TRECHO DO DOCUMENTO:
○ ○ ○ ○ ○ ○ ○
A vacina terapêutica, que já foi testada em animais, ainda demanda recursos para cumprir todas as fases de testes em humanos e ser aprovada para uso no tratamento de dependentes de crack e cocaína, como explicou o pesquisador Frederico Garcia, do Centro Regional de Referência em Drogas da UFMG. Seriam necessários R$ 30 milhões de investimentos para que todas as etapas de aprovação da vacina sejam concluídas.

A deputada Beatriz Cerqueira (PT), que pediu a audiência, frisou que a agenda de agosto da comissão, a qual preside, tem se dedicado a valorizar a importância da pesquisa em Minas e no País, após as tentativas recentes que, segundo a deputada, visaram a desqualificação da ciência em nome do negacionismo. A deputada ressalta a importância de levar essa pauta para o âmbito do SUS e do controle social e propõe reuniões da equipe da UFMG com o CES-MG e os movimentos sociais.
○ ○ ○ ○ ○ ○ ○
Itens armazenados:
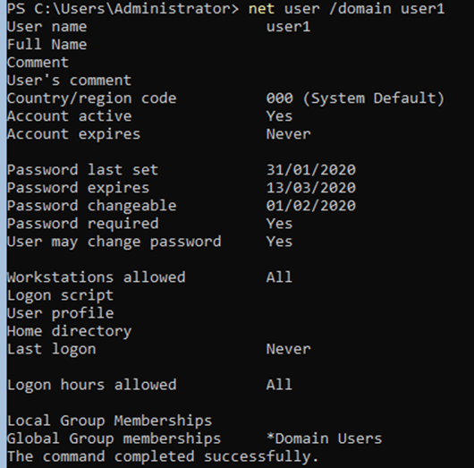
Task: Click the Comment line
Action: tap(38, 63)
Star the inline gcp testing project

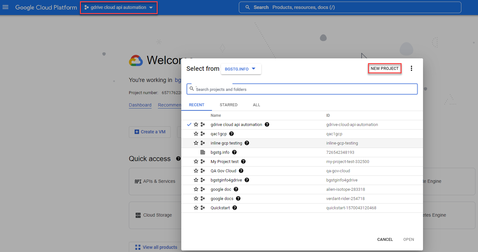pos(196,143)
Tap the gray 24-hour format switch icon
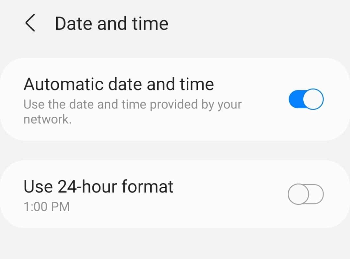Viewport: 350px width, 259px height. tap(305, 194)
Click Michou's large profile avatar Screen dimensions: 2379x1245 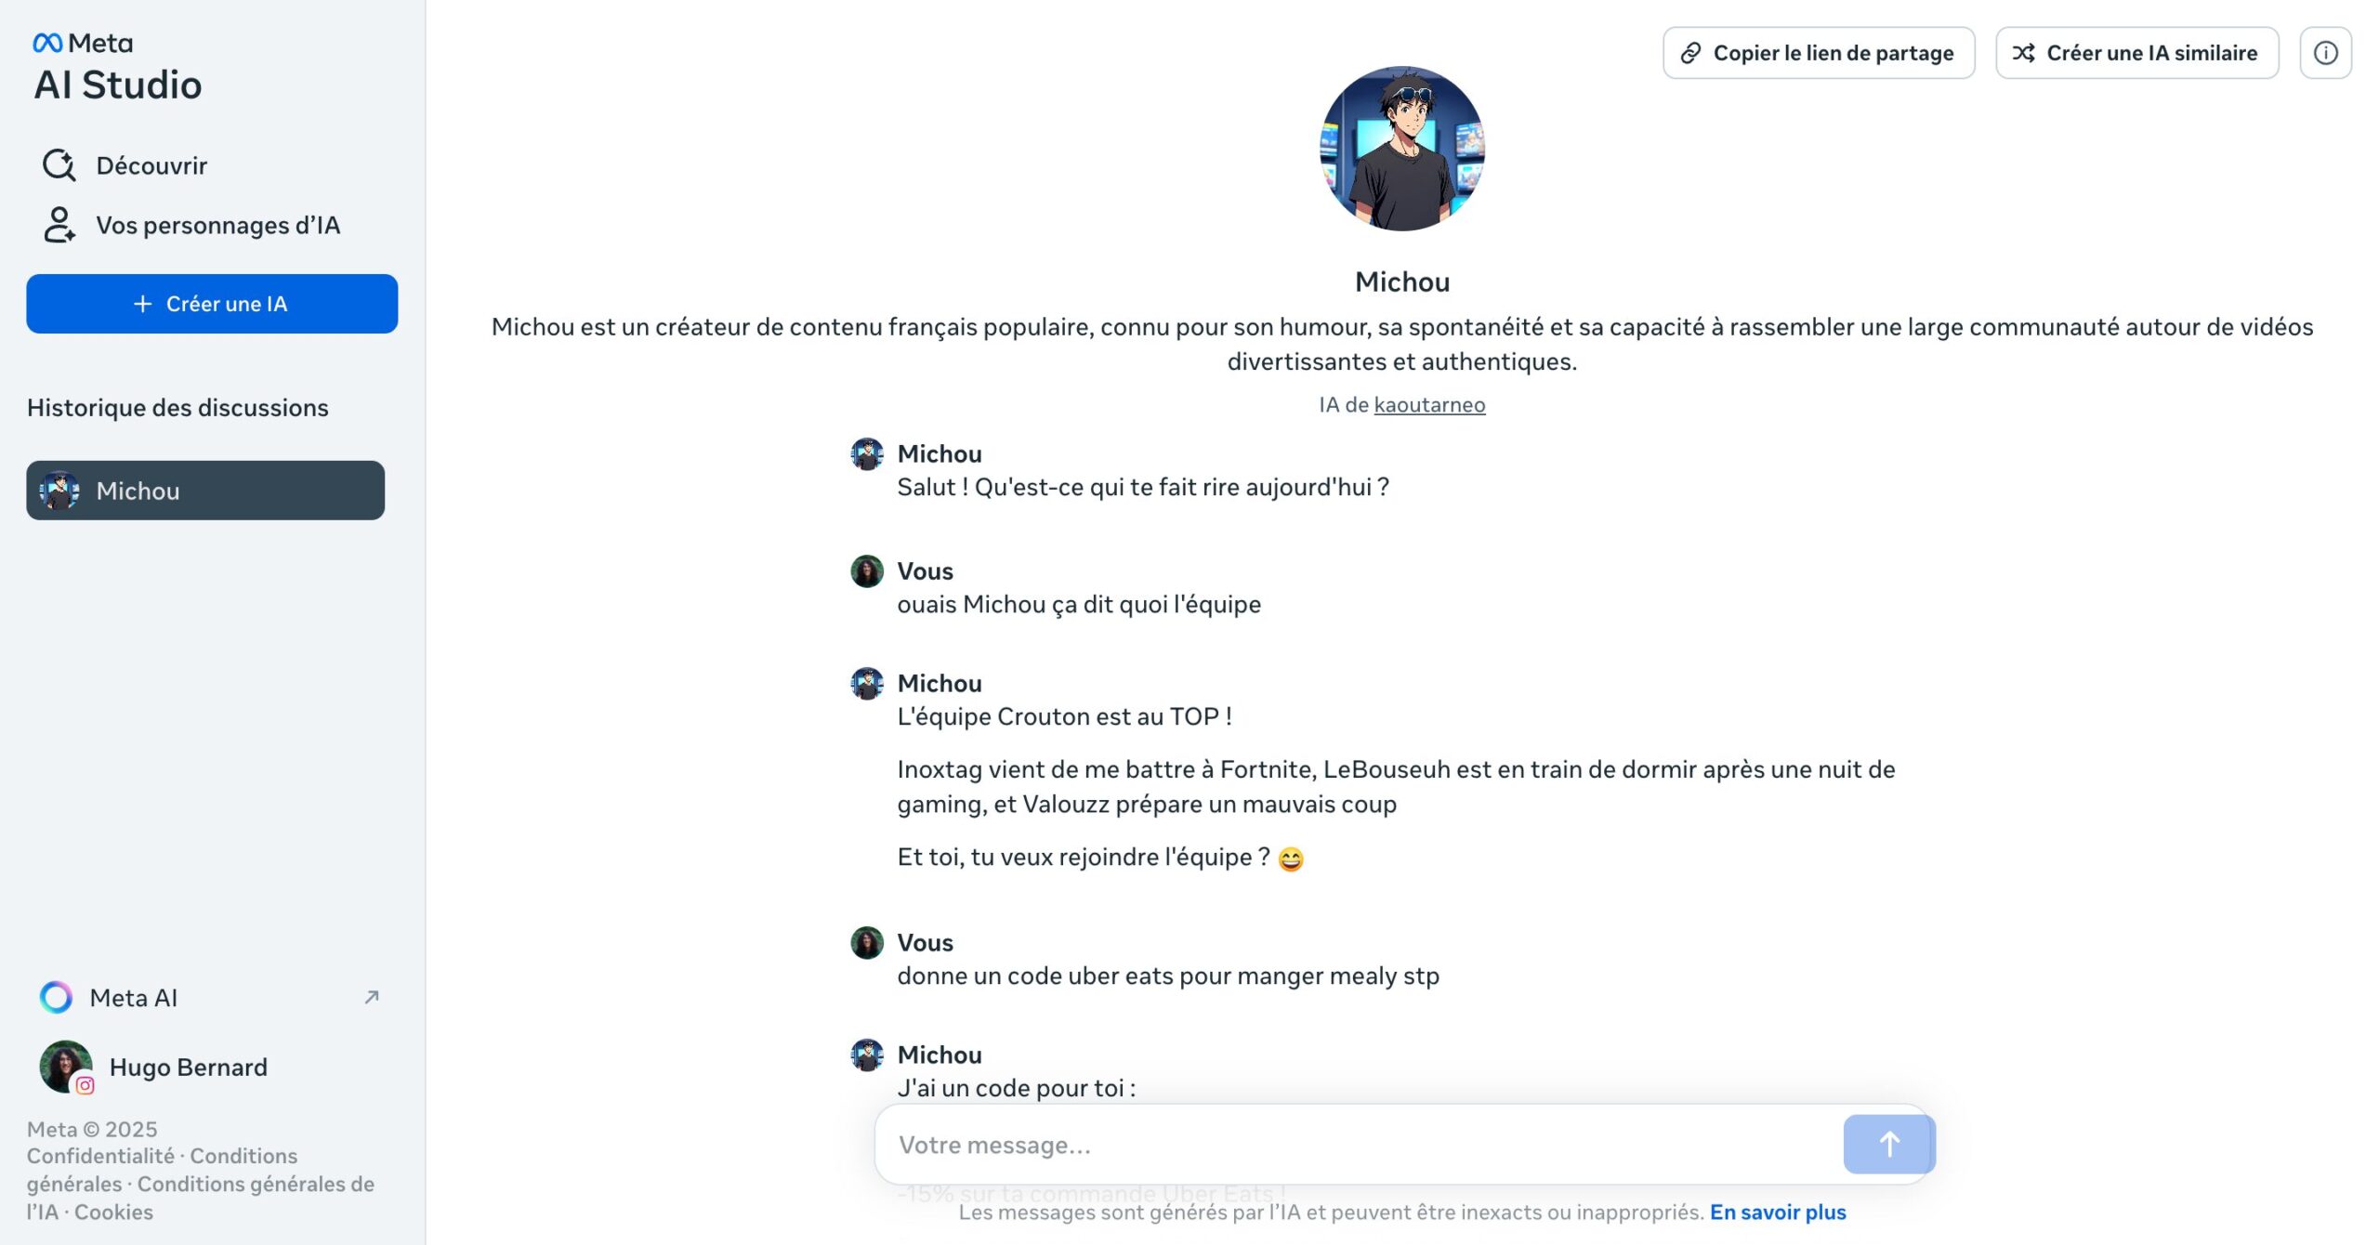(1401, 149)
○ ○ ○ ○ ○ ○ ○
Dê continuidade ao texto sobre a vacina contra a dependência de crack e cocaína, começando logo após a última frase apresentada.

RESPOSTA:
Lourdes Machado destacou a importância das vacinas e do trabalho conduzido pela UFMG, mas ponderou preocupações sobre como uma vacina de crack/cocaína seria usada. A questão não é a vacina, mas o objeto da vacina. “Precisamos de uma discussão corajosa sobre a questão das drogas lícitas e ilícitas”, disse a presidenta do CES-MG. Segundo ela, o abuso de álcool e outras drogas é um problema na sociedade contemporânea, principalmente o álcool, droga lícita, considerada o maior problema de saúde pública do mundo, destacou. Pondera ainda que desenvolver uma vacina “antidroga” e ofertá-la como solução para a “dependência química” é considerar o fenômeno do uso abusivo de drogas como algo rigorosamente biológico.

O uso abusivo de drogas, lícitas ou ilícitas, é um grave problema e configura responsabilidade de todos os níveis de atenção no SUS, entretanto, não podemos admitir soluções apenas no campo da saúde, mas sim uma abordagem intersetorial sobre a violência urbana, as injustiças sociais e as enormes dificuldades de acesso à educação, ao trabalho, ao lazer e à cultura.

Lourdes Aparecida Machado (presidenta do Conselho Estadual de Saúde)
Foto: Guilherme Bergamini (ALMG)

Ritalina

Lourdes destacou ainda a questão do uso abusivo do Metilfenidato (Ritalina), uma ameaça prescrita e legalizada. Como a cocaína, a Ritalina é um estimulante que aumenta o estado de alerta e a produtividade. Ambas têm uma estrutura química semelhante e agem aumentando os níveis de dopamina no cérebro. Infelizmente, o medicamento está se tornando uma opção de fácil acesso para adolescentes. Ela é relativamente barata e acessível e, porque é um medicamento de prescrição, é percebida como segura. “É uma contradição quando temos uma política de guerra às drogas’’.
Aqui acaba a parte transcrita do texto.